### BRANO CITATO
⁂

L’ironia amara che sembra contraddistinguere questa serie, si accentua soprattutto in “Escape” dove al povero Hank (che tanto ‘lucky’ non è) ne capitano un po’ di tutti i colori. Non solo, dunque, la sua crisi di mezza età ma anche ciò che effettivamente gli succede alimenta quel sarcasmo necessario a non soccombere all’autocommiserazione assoluta. Infatti, in questo episodio, il docente del Railton College riuscirà a farsi valere, sebbene solo per un breve lasso di tempo prima di vedersi sconfitto di nuovo dalle circostanze.
A differenza della puntata precedente, rivelatasi meno accattivante del pilot, c’è una ripresa che permette al pubblico di non ricredersi rispetto alle ottime premesse iniziali dello show. E se le storyline degli altri professori in “George Saunders” sono risultate troppo dettagliate rispetto alla trama in sé, questa volta ci si sofferma sul personaggio di Lily (la signora Devereaux) senza, però, andare a discapito di un dinamismo utile ad alleggerire i 45 minuti di durata.

TUTTA COLPA DEI DADDY ISSUES


Hank: “Okay, I’ll admit it. I was a difficult boy and I’ve always been a difficult man. A fact easily confirmed by unlucky people around me. But the extent of the pain I’m willing to inflict? C’mon, there’s no comparing me to my father. I specialize in minor strife and insignificant irritation, that’s my lane. My father is into life derailment”

⁂

### ESERCIZI PROPOSTI
(1) Trascrivi alla lettera la recensione dell'episodio “Escape”, partendo da "A differenza della" e arrivando fino a "minuti di durata.".
(2) Scrivi il seguito della recensione dell'episodio “Escape”, riprendendo subito dopo l'ultima frase riportata.

⁂

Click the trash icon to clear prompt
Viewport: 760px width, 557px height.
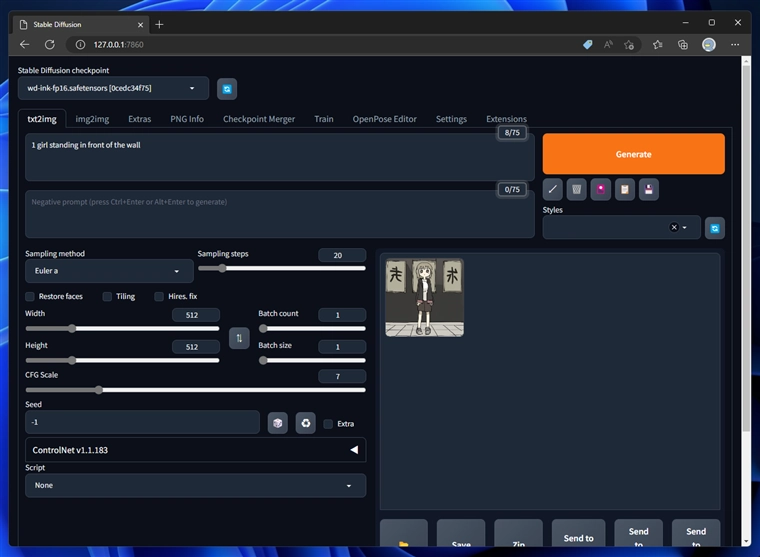(576, 189)
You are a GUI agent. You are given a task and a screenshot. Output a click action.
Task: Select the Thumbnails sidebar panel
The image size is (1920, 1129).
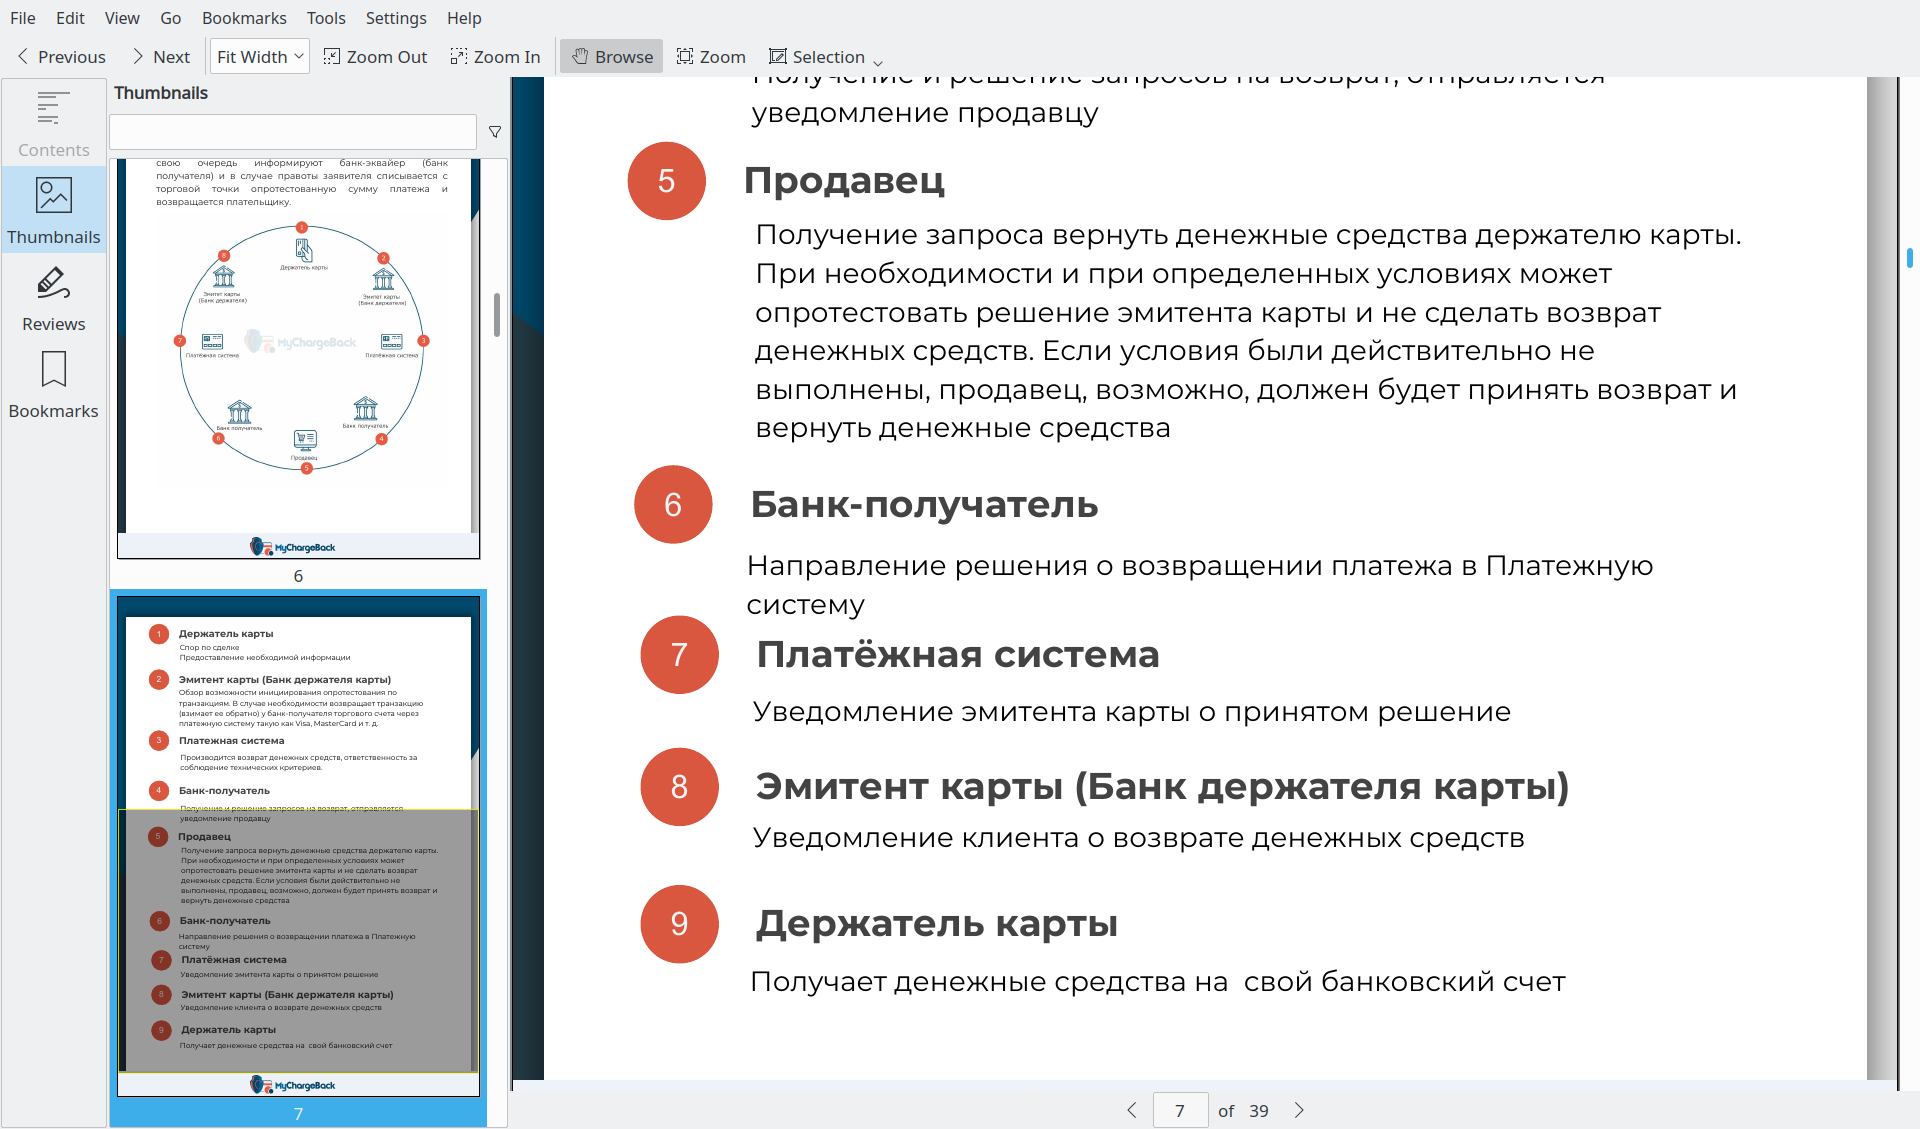point(53,211)
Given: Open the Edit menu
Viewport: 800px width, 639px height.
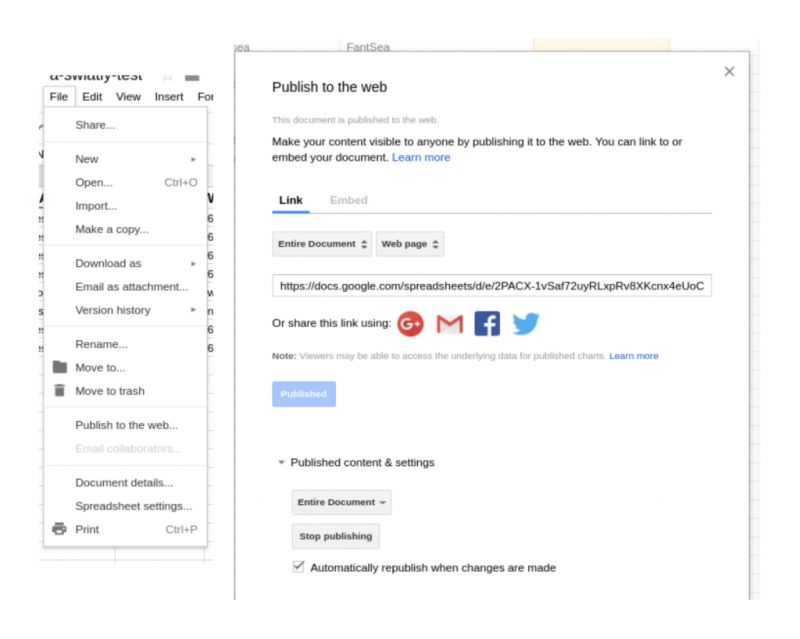Looking at the screenshot, I should point(90,97).
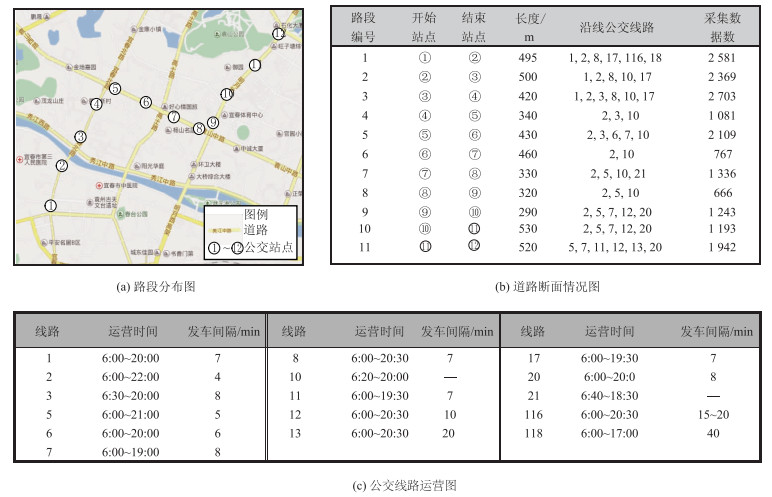The width and height of the screenshot is (772, 497).
Task: Select bus stop marker 7 on the map
Action: [x=174, y=117]
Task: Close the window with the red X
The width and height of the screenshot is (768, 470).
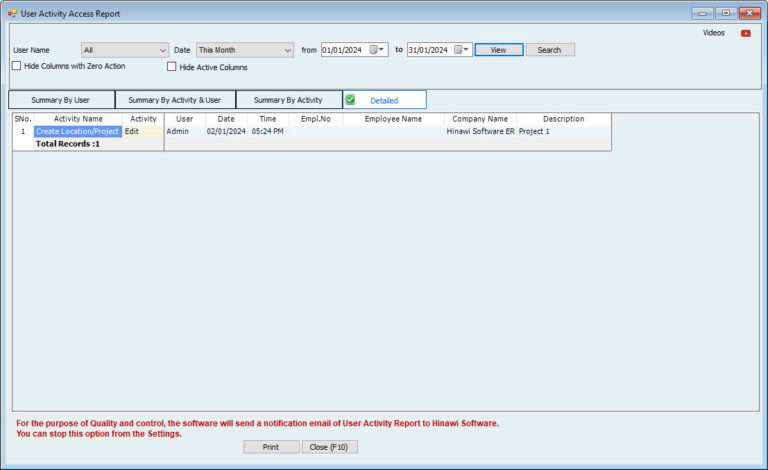Action: tap(749, 13)
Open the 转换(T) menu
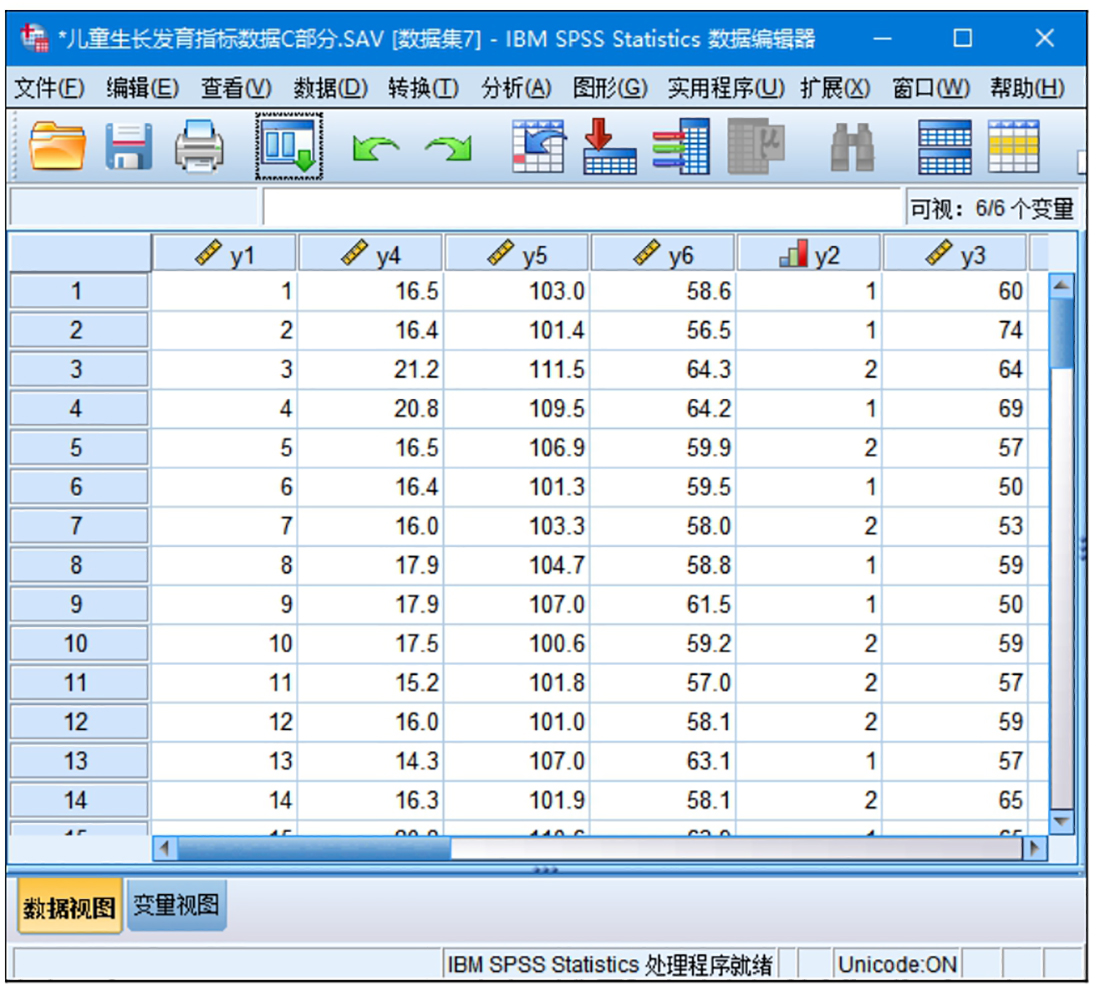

⁂

### SOLUZIONI DELL'ESERCIZIO
(1)
A differenza della puntata precedente, rivelatasi meno accattivante del pilot, c’è una ripresa che permette al pubblico di non ricredersi rispetto alle ottime premesse iniziali dello show. E se le storyline degli altri professori in “George Saunders” sono risultate troppo dettagliate rispetto alla trama in sé, questa volta ci si sofferma sul personaggio di Lily (la signora Devereaux) senza, però, andare a discapito di un dinamismo utile ad alleggerire i 45 minuti di durata.

(2)
Come già palese dal primo episodio, Hank ha dei problemi irrisolti con il padre che, a quanto pare, ha abbandonato lui e la madre senza farsi più sentire per quasi vent’anni. Nemmeno il fatto che i due siano rispettivamente capo del dipartimento di inglese e rettore della stessa università è riuscito a risolvere tale rapporto conflittuale. Ciononostante, in seguito alla recente decisione di andare in pensione, William Henry Devereaux Sr. sembra pensare che possa essere una buona idea far scaricare dinnanzi a casa del figlio un container pieno di mobili del suo ufficio. Proprio in uno di questi Hank troverà delle lettere testimoni di una segreta e intensa corrispondenza fra i suoi genitori che, fino a quel momento, ai suoi occhi avevano ufficialmente chiuso dal momento in cui fu messo un punto alla loro relazione.
L’escamotage narrativo è utile per far uscire Hank dal suo stato di monotonia, rendendolo comprensibilmente infuriato e ingiustamente preso in giro dalla madre ma anche dalla vita. La telefonata lasciata in segreteria telefonica, in aggiunta al faccia a faccia con la madre che non porta a nessuna soluzione, sono i massimi momenti di “eccentricità” del protagonista che continua a rimanere bloccato in una situazione che si sta rivelando diversa rispetto a quanto pensasse, ora pure con l’aggiunta di un possibile incontro con il padre che sta pianificando di trasferirsi a casa della sua ex moglie.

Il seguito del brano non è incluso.